Sharjah: Children won’t read if books are not made enjoyable through humour, illustrations or other elements, authors told the Sharjah Children’s Reading Festival (SCRF).
During a session titled ‘Inspirational Books’, held under SCRF’s Cultural Forum at Expo Centre Sharjah, leading writers said children will leave books halfway if attractive elements are missing. Jordanian author Fida Al Zamr said: “An inspirational book is one that excites and ignites the mind of a child. The author must take into consideration the age of a child and endeavour to tap into the power of images to deliver messages because illustrations sometimes speak better than words. Most importantly, the book should have attractive characters.”

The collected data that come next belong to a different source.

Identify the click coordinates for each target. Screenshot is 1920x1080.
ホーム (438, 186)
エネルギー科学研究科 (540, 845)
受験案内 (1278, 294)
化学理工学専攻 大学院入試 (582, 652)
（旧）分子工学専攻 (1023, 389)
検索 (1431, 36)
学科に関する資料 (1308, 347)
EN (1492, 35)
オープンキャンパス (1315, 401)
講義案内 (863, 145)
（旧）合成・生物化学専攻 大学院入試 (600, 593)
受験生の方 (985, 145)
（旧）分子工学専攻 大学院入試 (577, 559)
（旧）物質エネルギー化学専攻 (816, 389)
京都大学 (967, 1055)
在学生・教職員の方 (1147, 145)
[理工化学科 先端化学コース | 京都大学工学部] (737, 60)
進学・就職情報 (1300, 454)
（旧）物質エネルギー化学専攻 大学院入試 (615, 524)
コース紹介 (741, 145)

‘Don’t preach, use humour’
Stressing on the need for parents to pick books with a sense of humour and charismatic protagonists to keep children hooked, Al Zamr warned parents in attendance that “if a child isn’t enjoying a book they will simply leave it midway. As authors we should abstain from direct preaching. Instead, we should inject our educational messages through small doses of humour”.
Use relatable characters
Dubai-based Pakistani writer Zenubia Arsalan narrated her personal experience about why she decided to put pen to paper when she noticed a dearth of books to reads to her children. “When I grew up reading the books I read, I did not identify with any of the characters. They were quite far removed from my life. Today we live in a well-connected global world, we eat different cuisines and know about countries such as Mexico, Sweden, Korea through their food. If our food represents the world we live in, why don’t our books?” she said.

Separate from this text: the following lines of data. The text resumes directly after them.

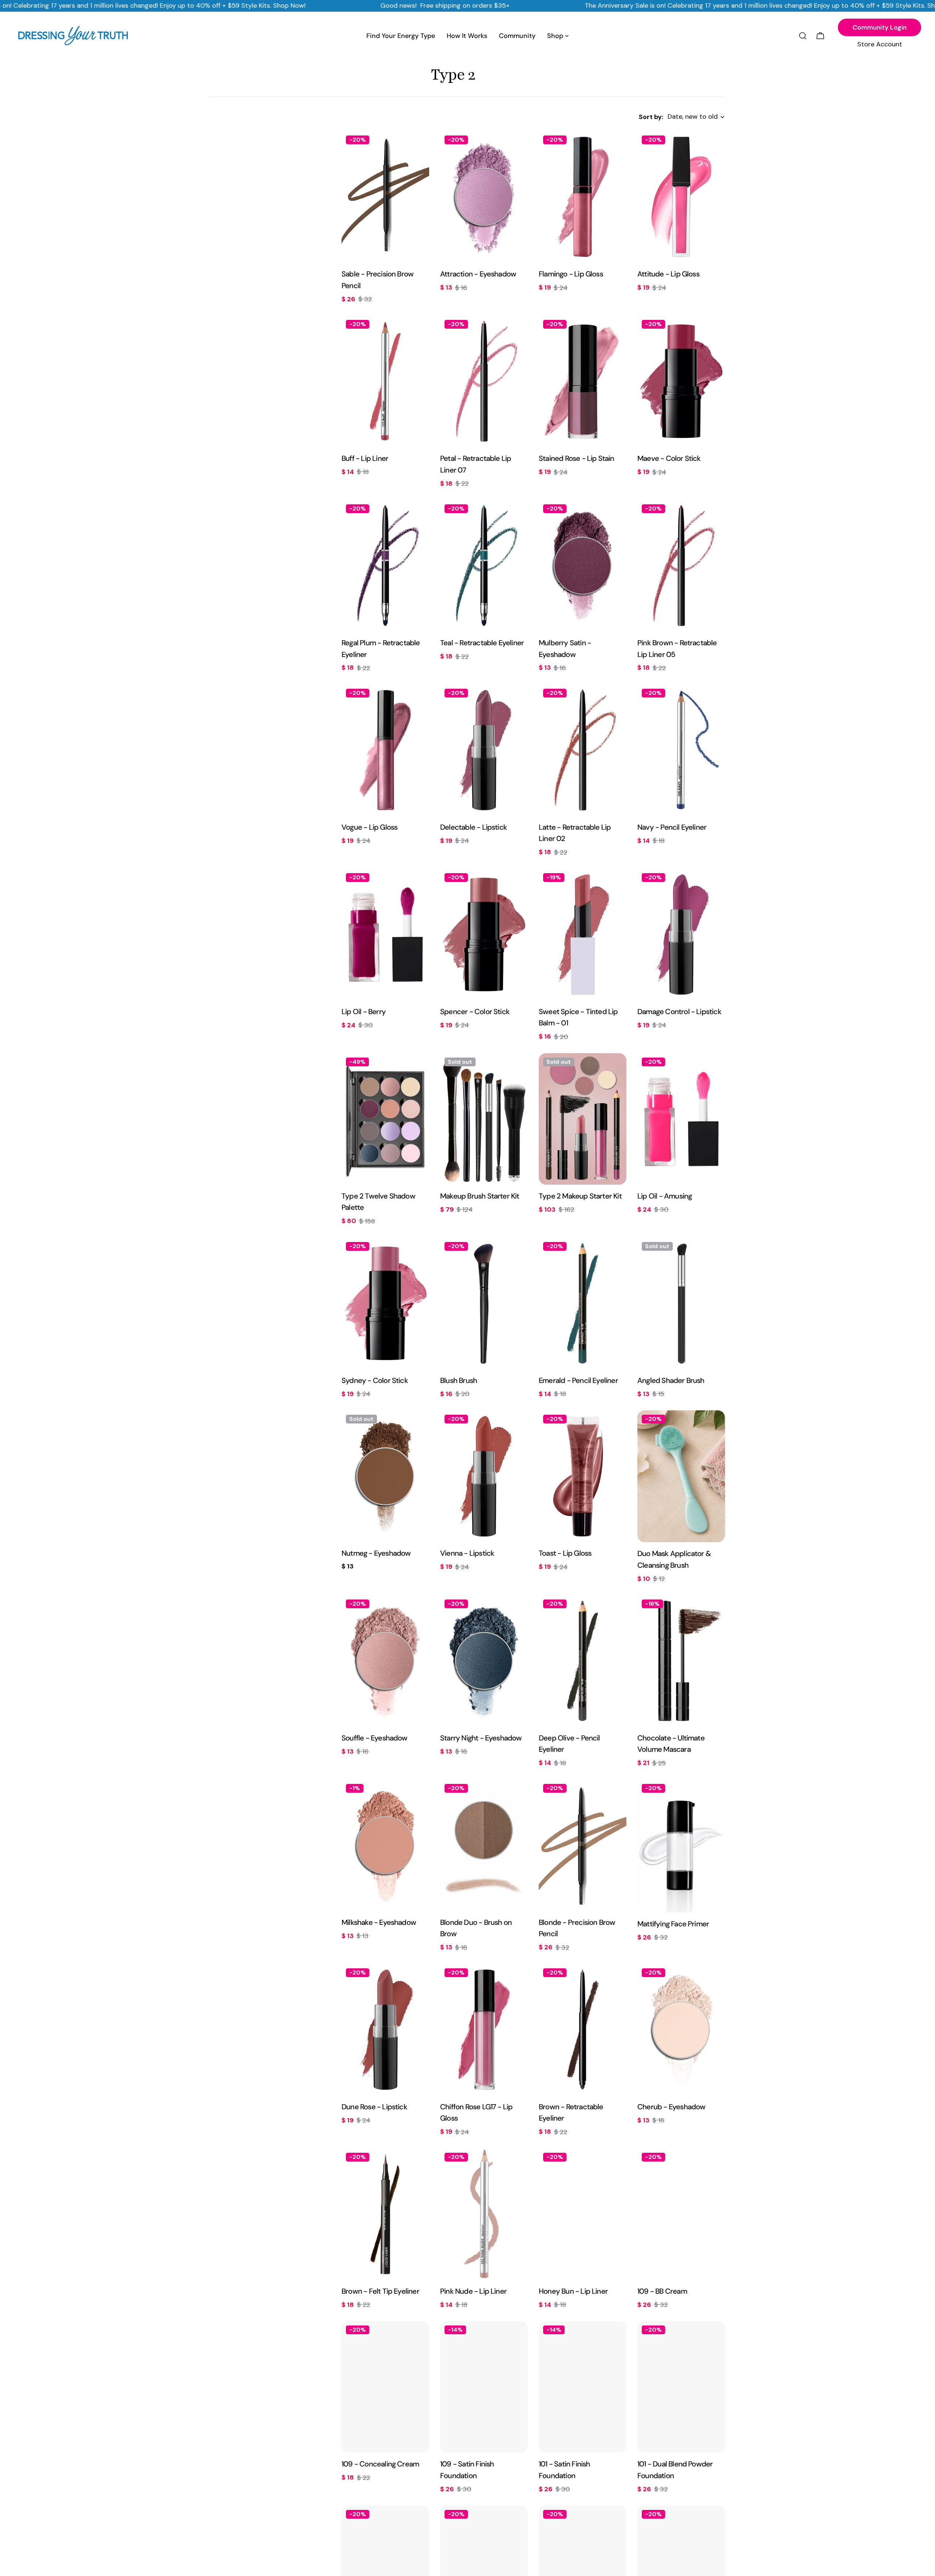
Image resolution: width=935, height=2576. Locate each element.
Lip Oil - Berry (363, 1011)
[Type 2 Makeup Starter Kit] (582, 1119)
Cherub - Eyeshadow (671, 2106)
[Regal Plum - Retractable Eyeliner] (385, 565)
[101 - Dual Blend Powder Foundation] (681, 2387)
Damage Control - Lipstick (679, 1011)
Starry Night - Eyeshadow (481, 1738)
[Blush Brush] (484, 1303)
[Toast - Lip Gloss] (582, 1476)
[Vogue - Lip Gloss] (385, 750)
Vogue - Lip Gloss (369, 827)
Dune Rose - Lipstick (374, 2106)
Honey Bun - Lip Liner (573, 2291)
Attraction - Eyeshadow (478, 274)
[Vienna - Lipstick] (484, 1476)
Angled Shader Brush (671, 1380)
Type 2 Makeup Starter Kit (580, 1196)
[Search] (802, 35)
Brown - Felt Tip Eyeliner (380, 2291)
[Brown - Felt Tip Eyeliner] (385, 2214)
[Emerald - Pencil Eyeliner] (582, 1303)
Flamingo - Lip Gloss (571, 274)
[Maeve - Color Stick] (681, 381)
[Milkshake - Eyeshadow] (385, 1845)
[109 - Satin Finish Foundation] (484, 2387)
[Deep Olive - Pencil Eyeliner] (582, 1661)
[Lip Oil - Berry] (385, 934)
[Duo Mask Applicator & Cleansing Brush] (681, 1476)
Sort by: (651, 116)
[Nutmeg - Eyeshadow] (385, 1476)
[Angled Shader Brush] (681, 1303)
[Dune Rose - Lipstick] (385, 2029)
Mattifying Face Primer (673, 1924)
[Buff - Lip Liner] (385, 381)
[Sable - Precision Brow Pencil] (385, 197)
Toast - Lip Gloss (565, 1553)
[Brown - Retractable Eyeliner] (582, 2029)
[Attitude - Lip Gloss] (681, 197)
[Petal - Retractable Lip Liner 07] (484, 381)
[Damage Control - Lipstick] (681, 934)
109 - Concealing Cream (380, 2464)
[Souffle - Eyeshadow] (385, 1661)
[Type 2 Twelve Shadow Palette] (385, 1119)
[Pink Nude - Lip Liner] (484, 2214)
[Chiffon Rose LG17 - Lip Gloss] (484, 2029)
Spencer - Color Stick (475, 1011)
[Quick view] (418, 147)
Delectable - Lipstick (473, 827)
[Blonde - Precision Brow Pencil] (582, 1845)
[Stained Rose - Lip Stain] (582, 381)
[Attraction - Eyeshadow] (484, 197)
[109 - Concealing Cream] (385, 2387)
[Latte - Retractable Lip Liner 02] (582, 750)
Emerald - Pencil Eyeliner (578, 1380)
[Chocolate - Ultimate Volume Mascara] (681, 1661)
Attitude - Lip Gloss (668, 274)
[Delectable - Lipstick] (484, 750)
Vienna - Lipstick (467, 1553)
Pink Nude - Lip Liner (473, 2291)
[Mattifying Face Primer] (681, 1846)
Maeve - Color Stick (669, 458)
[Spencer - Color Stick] (484, 934)
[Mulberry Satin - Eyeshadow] (582, 565)
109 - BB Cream (662, 2291)
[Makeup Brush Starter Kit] (484, 1119)
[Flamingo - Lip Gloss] (582, 197)
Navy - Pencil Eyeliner (671, 827)
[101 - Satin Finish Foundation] (582, 2387)
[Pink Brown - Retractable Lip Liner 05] (681, 565)
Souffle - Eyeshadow (374, 1738)
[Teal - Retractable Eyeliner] (484, 565)
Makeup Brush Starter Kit (479, 1196)
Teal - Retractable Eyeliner (482, 642)
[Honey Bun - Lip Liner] (582, 2214)
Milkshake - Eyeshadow (378, 1922)
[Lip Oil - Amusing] (681, 1119)
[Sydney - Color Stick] (385, 1303)
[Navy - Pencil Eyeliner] (681, 750)
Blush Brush (458, 1380)
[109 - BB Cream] (681, 2214)
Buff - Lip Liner (364, 458)
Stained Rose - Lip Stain (576, 458)
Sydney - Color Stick (374, 1380)
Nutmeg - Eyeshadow (376, 1553)
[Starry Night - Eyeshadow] (484, 1661)
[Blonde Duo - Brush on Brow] (484, 1845)
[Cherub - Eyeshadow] (681, 2029)
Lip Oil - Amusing (664, 1196)
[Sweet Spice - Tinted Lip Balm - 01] (582, 934)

Themed ‘For Your Imagination’, SCRF runs daily from 4pm to 10pm (10am to 8pm on Saturdays) until May 29 at Expo Centre Sharjah. Visitors need to register online or at the venue to enter as per the event’s strict COVID-19 health and safety measures.
Along with 16 authors from the Arab region, 16 international authors are also taking part in the 11-day event that has 537 activities.

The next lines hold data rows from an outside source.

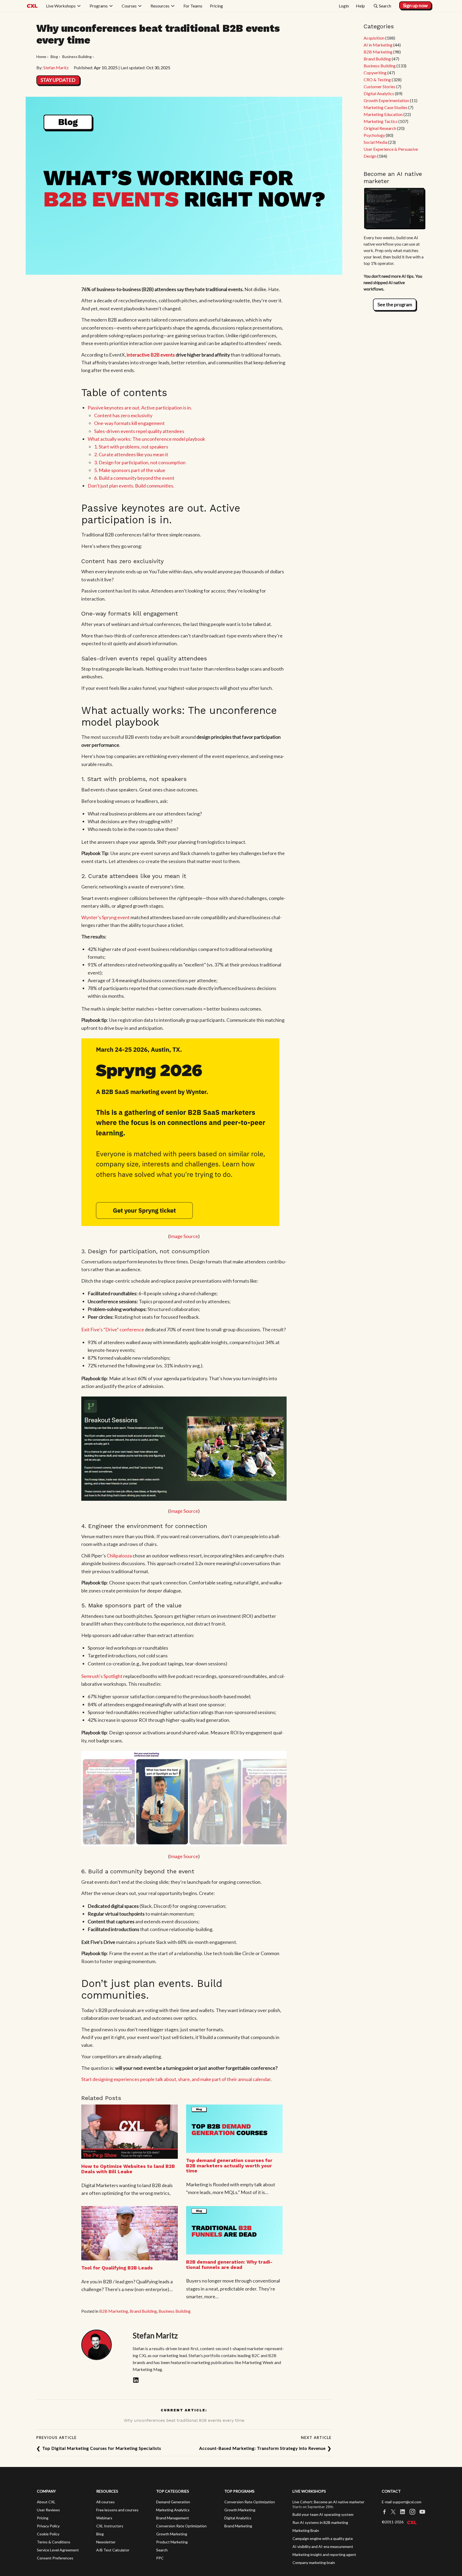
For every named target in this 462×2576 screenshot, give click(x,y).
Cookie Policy (48, 2534)
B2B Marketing (113, 2311)
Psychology (374, 135)
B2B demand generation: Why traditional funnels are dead (229, 2264)
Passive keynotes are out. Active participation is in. (140, 408)
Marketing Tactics (381, 121)
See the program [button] (395, 304)
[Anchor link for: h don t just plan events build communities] (86, 2006)
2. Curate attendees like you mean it (131, 454)
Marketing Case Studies (385, 107)
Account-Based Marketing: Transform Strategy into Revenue (262, 2448)
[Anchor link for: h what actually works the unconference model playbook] (164, 722)
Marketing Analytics (173, 2510)
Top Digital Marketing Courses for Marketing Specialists (101, 2448)
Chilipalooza (119, 1555)
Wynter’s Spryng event (105, 917)
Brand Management (172, 2518)
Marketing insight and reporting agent (324, 2554)
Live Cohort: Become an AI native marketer (328, 2502)
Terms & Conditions (53, 2542)
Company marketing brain (313, 2562)
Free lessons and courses (117, 2510)
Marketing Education (383, 114)
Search (162, 2550)
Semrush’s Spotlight (101, 1676)
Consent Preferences (55, 2558)
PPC (160, 2558)
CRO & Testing (377, 79)
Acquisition (374, 37)
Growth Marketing (171, 2534)
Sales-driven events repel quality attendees (139, 431)
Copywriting (375, 72)
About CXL (46, 2502)
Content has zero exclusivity (123, 415)
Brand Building (143, 2311)
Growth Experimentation (386, 100)
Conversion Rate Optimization (181, 2526)
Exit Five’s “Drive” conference (112, 1329)
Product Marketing (172, 2542)
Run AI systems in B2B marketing (320, 2522)
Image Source (184, 1236)
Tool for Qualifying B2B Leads (117, 2268)
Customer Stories (379, 86)
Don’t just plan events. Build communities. (131, 486)
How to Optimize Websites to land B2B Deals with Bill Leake (128, 2168)
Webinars (104, 2518)
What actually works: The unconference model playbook (146, 439)
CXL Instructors (109, 2526)
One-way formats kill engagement (129, 423)
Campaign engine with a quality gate (322, 2538)
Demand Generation (173, 2502)
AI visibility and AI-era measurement (322, 2546)
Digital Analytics (379, 93)
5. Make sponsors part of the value (129, 470)
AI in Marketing (378, 44)
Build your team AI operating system (322, 2514)
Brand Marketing (238, 2526)
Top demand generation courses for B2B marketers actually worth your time (229, 2165)
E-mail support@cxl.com (401, 2502)
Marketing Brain (305, 2530)
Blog (100, 2534)
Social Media (375, 142)
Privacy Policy (48, 2526)
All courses (105, 2502)
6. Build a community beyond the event (134, 478)
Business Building (175, 2311)
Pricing (42, 2518)
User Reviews (48, 2510)
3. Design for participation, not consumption (140, 462)
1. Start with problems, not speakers (131, 447)
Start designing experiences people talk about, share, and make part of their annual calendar (176, 2079)
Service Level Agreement (58, 2550)
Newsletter (106, 2542)
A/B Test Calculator (112, 2550)
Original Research (380, 128)
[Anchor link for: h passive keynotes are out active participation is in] (177, 519)
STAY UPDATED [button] (58, 80)
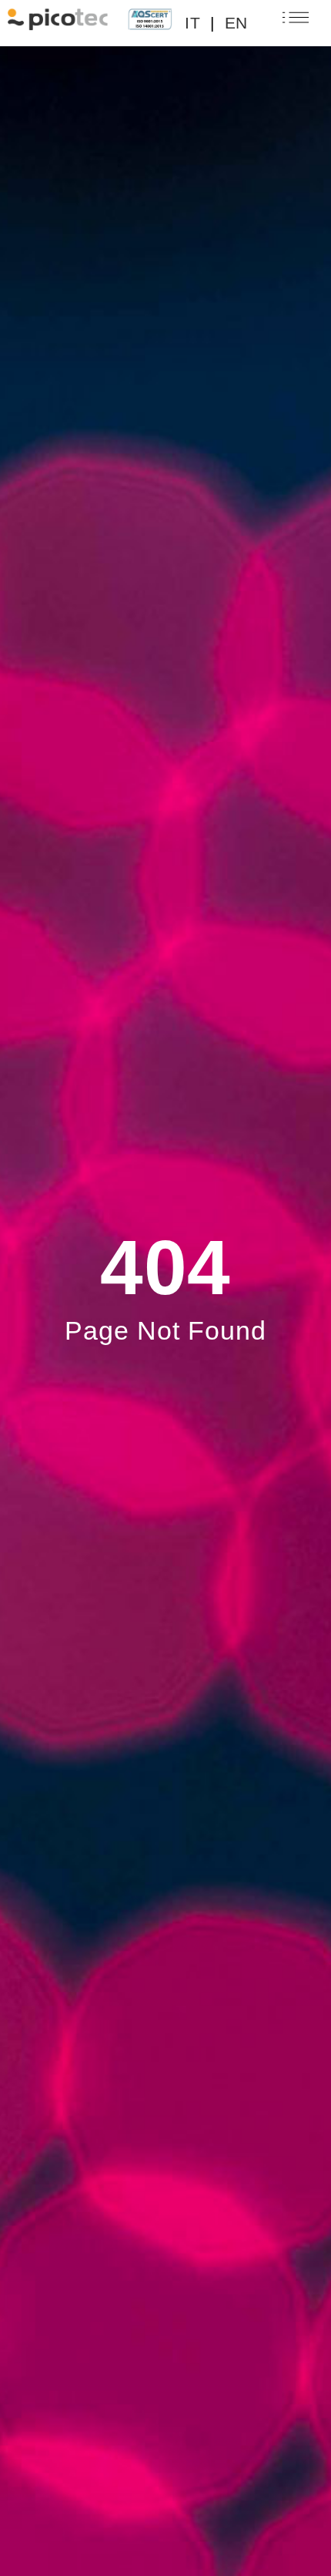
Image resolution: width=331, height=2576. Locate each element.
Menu (291, 23)
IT (192, 23)
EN (236, 23)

Also at SCRF, a workshop tailored specifically to teach participants how they can develop a mobile app was held in the Social Media Café.
‘It’s not rocket science’
Mohammad Sinan, technical head at Junkbot, which conducted the workshop, said: “Many people think that developing an app is rocket science. But by exposing kids to this technology and terminology from a young age we are hoping it will create an interest which they can tap into in future. SCRF is a great platform for kids to experience all the latest technology that is there in the world.”
What children learned
Participants attending the hands-on session were introduced to the basic concepts behind creating mobile applications and given an overview of the types of apps available in the market — both single and multi-screen applications. At the end of the session, participants were able to create Input Forms, such as the Email Forms seen on most apps these days.